The San Francisco-to-Los Angeles leg of vBNS strings together California's leading universities and five supercomputing centres and is now the fastest Internet link in the world, capable of moving data at 2.5 gigabits per second, up from its previous 622 megabits per second (a gigabit is 1,000 megabits). In comparison, most corporate networks transfer data at 10-100 megabits per second. A standard home computer modem crawls along at 56 kilobits per second - 1/20th of a megabit.
Such speeds bring the real possibility of Internet-based "distributed virtual environments" - computer-generated visual worlds where people can gather to interact in real time. Until now, such environments have seemed more the realm of science fiction than fact, but MCI's researchers insist their moment has arrived.
"In essence, this is a distributed Holodeck," said MCI's lead engineer for vBNS Mr Rick Wilder, referring to the holographic environment used for entertainment by crew members in the show Star Trek: the Next Generation.
According to Dr Vinton Cerf, one of the Net's pioneers who is now MCI WorldCom's senior vice-president of Internet architecture and technology, and also was part of the Irish Government's Advisory Committee on Telecommunications: "The vBNS is really a testbed for extremely high bandwidth facilities." What makes the new service unique, he says, is that it can offer "sustained bandwidth" of 622 megabits per second for a specific application due to advances in routing traffic over the network.
This is important for ultra-high bandwidth applications that require the creation of 3D worlds and is a limitation on such applications on the existing Internet because of the way in which data is sent over the network.

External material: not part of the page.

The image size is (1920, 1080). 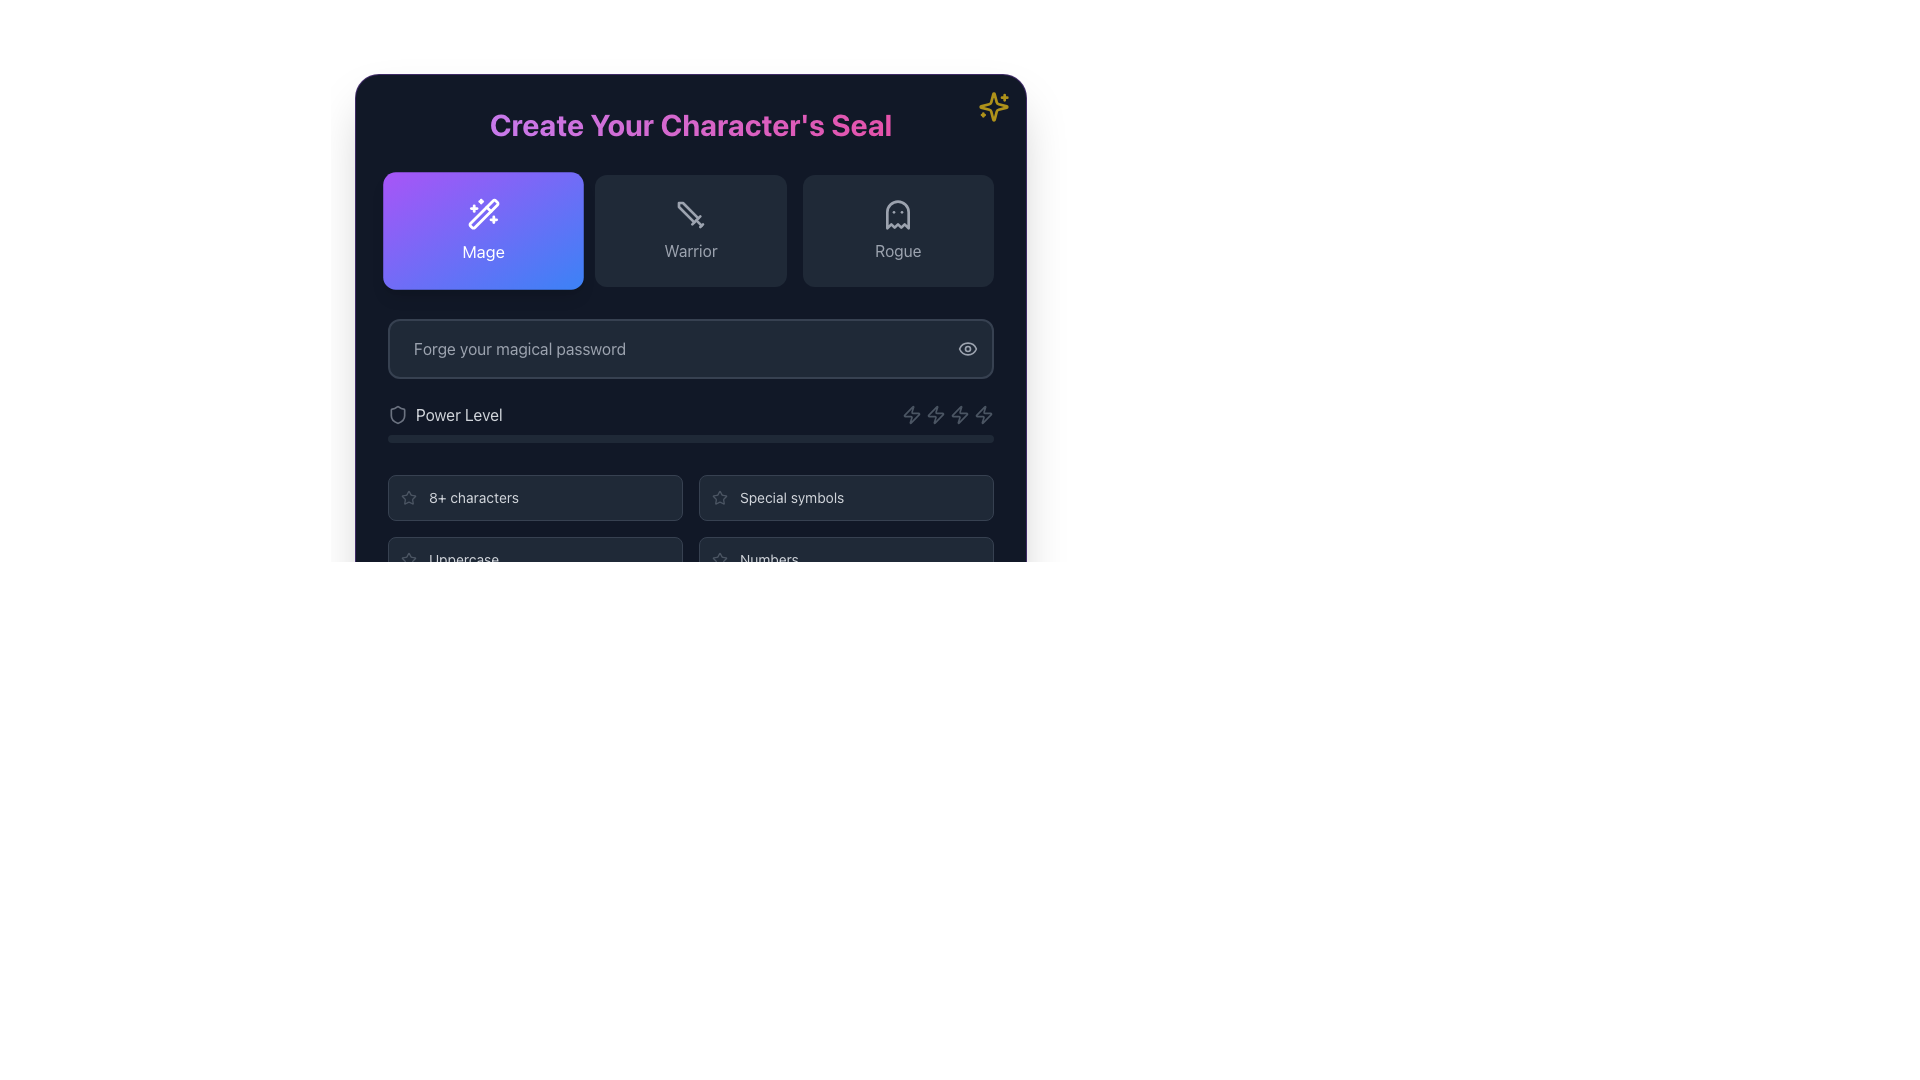 I want to click on the animation effect of the decorative star-like graphical element located in the top-right corner of the interface, so click(x=993, y=107).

Data sent from one site is broken down into much smaller chunks of information called "packets". The packets take numerous routes over the Internet - directed by routers and switches, they each try to find the most direct pathway available - and eventually arrive at their destination, where they reassemble themselves.
Sometimes packets get lost or delayed, an occurrence which passes unnoticed most of the time because each packet is so small and inconsequential. But with 3D applications, any fluctuation in the speed at which data is sent and the reliability with which it arrives will disrupt the real time continuity of the environment. With the kinds of applications being considered by the NGI project, delays could have potentially disastrous consequences. For example, researchers believe that virtual environments of the future could enable a surgeon in California to perform an operation in Thailand. Even the slightest lag in the arrival of data across the Internet could threaten the patient's life.
However, such uses of the Net are still some way in the future, acknowledged Dr Cerf. "We've got plenty more mountains to climb." The upgrade to the Californian segment of the vBNS was achieved using techniques which themselves stretch the imagination - using multicoloured light rather than installing more fibreoptic cable. Engineers increased the capacity of a fibre by sending different colours of light through it. Each colour handles different types of data, allowing a single fibre to carry data more efficiently.
"We didn't have to lay down additional fibre, but light it up like a Christmas tree in order to create additional capacity," said Dr Cerf . "As a matter of fact, we've only just begun to mine the many colours of light that enable us to acquire additional capacity."
Asked why the network was installed first in California, Dr Cerf replied, "Doesn't all weird new stuff come out of California?" Although an MCI spokeswoman was quick to note that Dr Cerf himself came from California, he added that the state was chosen because of the concentration of top-level research facilities on this particular segment of the vBNS. The sites include Stanford University, the University of Southern California, the University of California campuses at Berkeley, Los Angeles and other locations, and the California Institute of Technology. Eventually, Dr Cerf said, the high bandwidth applications and the infrastructure developments pioneered on the NGI will become part of the public Internet of the future.